Understand Osteoporosis
"To understand osteoporosis it is important to know a bit about
bones. Bone-forming cells are of two different kinds. One type are called
osteoclasts, and their job is to travel through the bone in search of old bone
that is in need of renewal. Osteoclasts dissolve bone and leave behind tiny
unfilled spaces. Osteoblasts move into these spaces in order to build new bone.
A lack of estrogens, as experienced at menopause, indirectly stimulates the
growth of osteoclasts, thus increasing the risk for developing osteoporosis.
HRT containing estrogen should therefore help prevent osteoporosis.
From this point of view it does. However, osteoclast cells have been shown
to have no estrogen receptors in themselves, so cannot directly build new bone.

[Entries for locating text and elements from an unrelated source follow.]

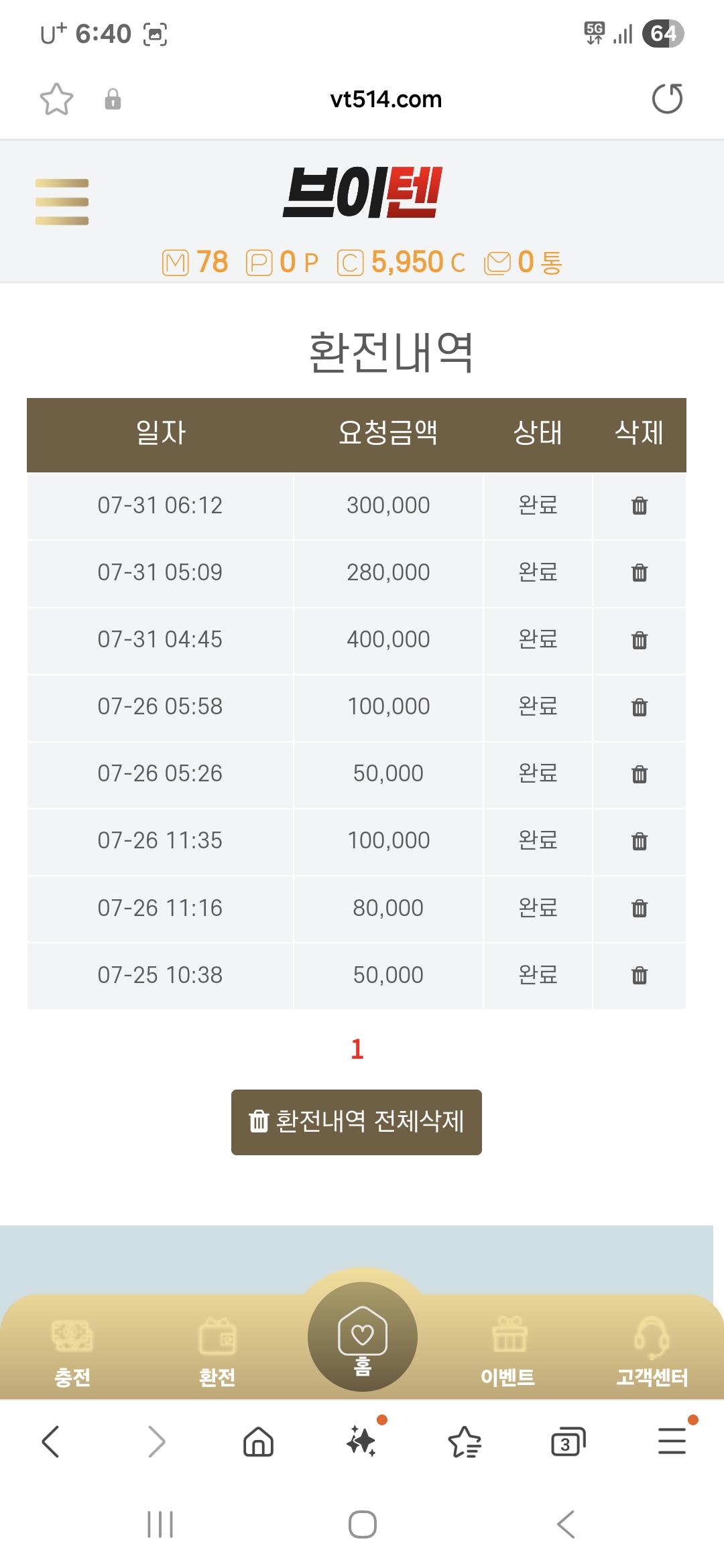Tap the browser AI sparkle icon
The height and width of the screenshot is (1568, 724).
[x=363, y=1440]
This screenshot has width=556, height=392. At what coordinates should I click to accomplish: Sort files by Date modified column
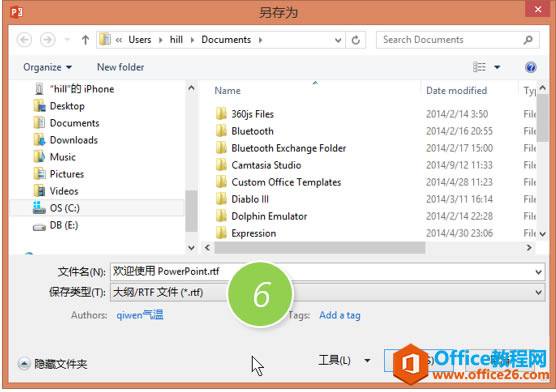pyautogui.click(x=456, y=90)
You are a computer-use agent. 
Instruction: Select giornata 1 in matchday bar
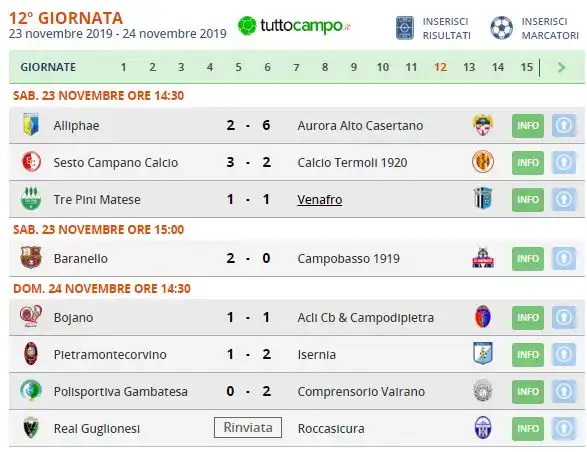tap(123, 67)
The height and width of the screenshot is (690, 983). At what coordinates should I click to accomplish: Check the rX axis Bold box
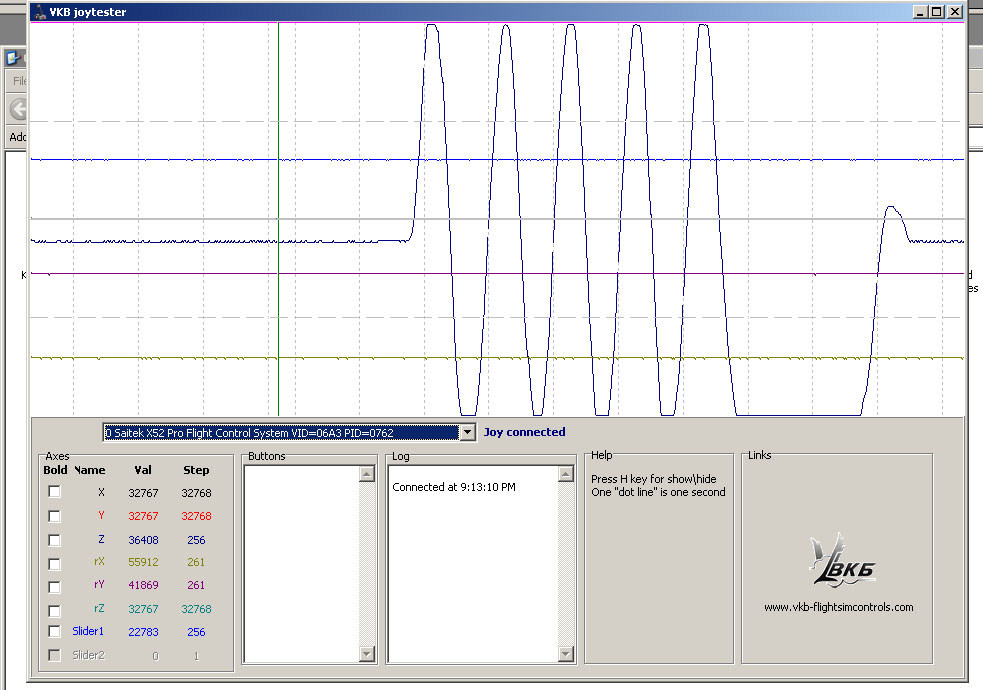coord(55,563)
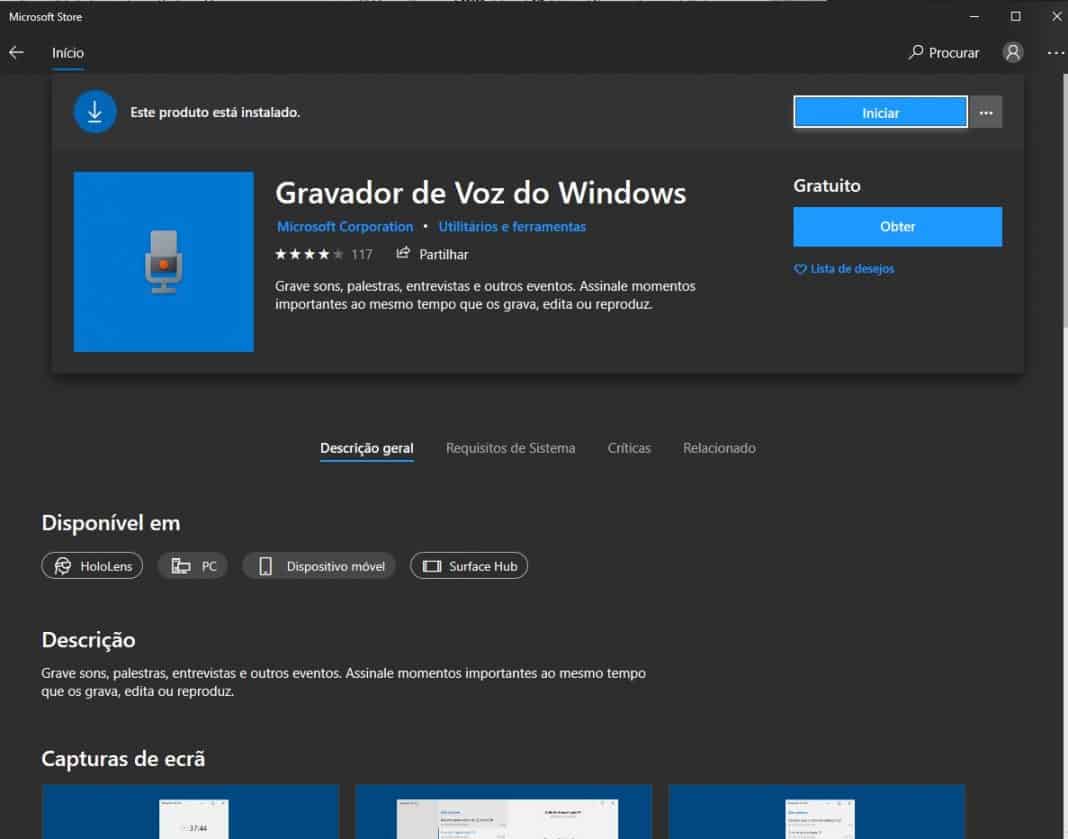Open the top-right ellipsis menu
Screen dimensions: 1068x839
[x=1055, y=52]
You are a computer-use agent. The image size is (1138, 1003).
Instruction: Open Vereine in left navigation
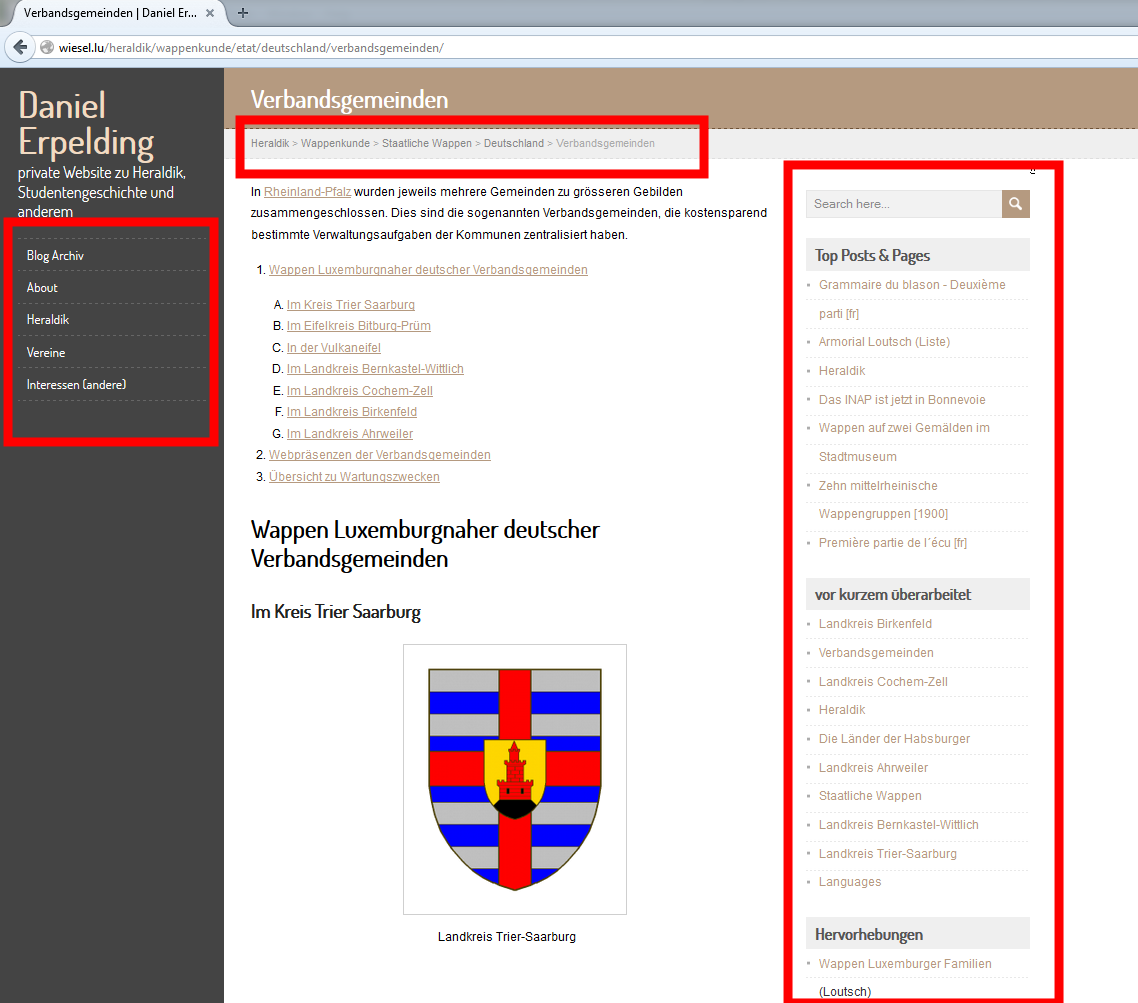click(46, 353)
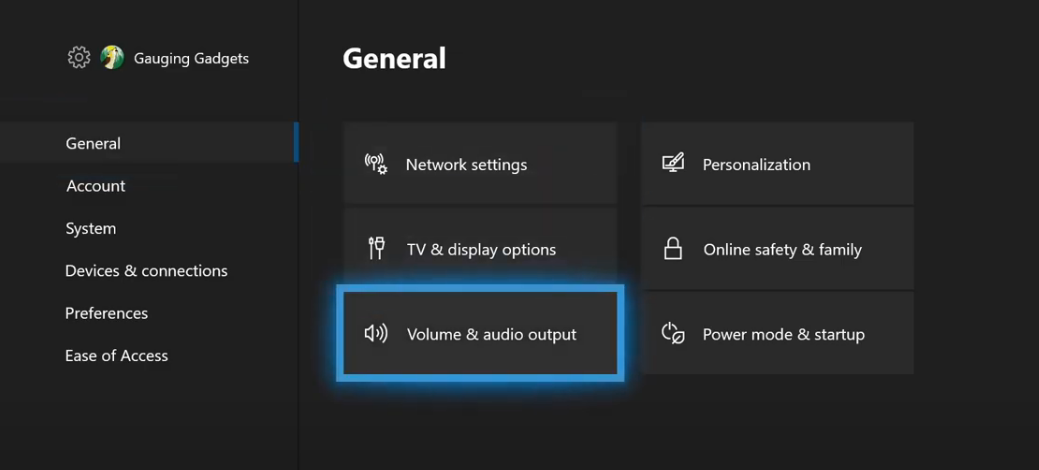The height and width of the screenshot is (470, 1039).
Task: Click the Network settings antenna icon
Action: [376, 164]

On the other hand, osteoblast cells, which are responsible for making new bone,
have been shown to have not estrogen but progesterone receptors. What this
means is that it is progesterone (the natural form, not the synthetic progestins),
not estrogen, which is responsible for building bone tissue. This view is upheld
in the Scientific American Updated Medicine Text 1991, which states, "Estrogens
decrease bone resorption, but associated with the decrease in bone resorption
is a decrease in bone formation. Therefore, estrogen should not be expected to
increase bone mass."
The authors also discuss estrogen side-effects,
including the risk of endometrial cancer which "is increased six-fold in women
who receive estrogen therapy for up to five years; the risk is increased to
fifteen-fold in long-term users." Dr. Kitty Little from Oxford found masses of
tiny clots in the bones of rabbits treated with hormones. She is convinced
that HRT in the form of estrogen and progestins will increase the risk of
osteoporosis. Blood clots originate from sticky clumps of platelet cells in
the blood. She believes that blood clots in the bones can cause bone to
break down, leading to osteoporosis.
More and more research findings are emerging that challenge the
estrogen-deficiency/osteoporosis relationship and reinforce the
progesterone-deficiency link. The results of a three-year study of
63 post-menopausal women with osteoporosis verify this. Women
using transdermal progesterone cream experienced an average 7 to 8
per cent bone-mass density increase in the first year, 4 to 5 per cent
in the second year, and 3 to 4 per cent in the third year! Untreated women
in this age category typically lose 1.5 per cent bone-mass density per year!
These results have not been found with any other form of hormone
replacement therapy or dietary supplementation!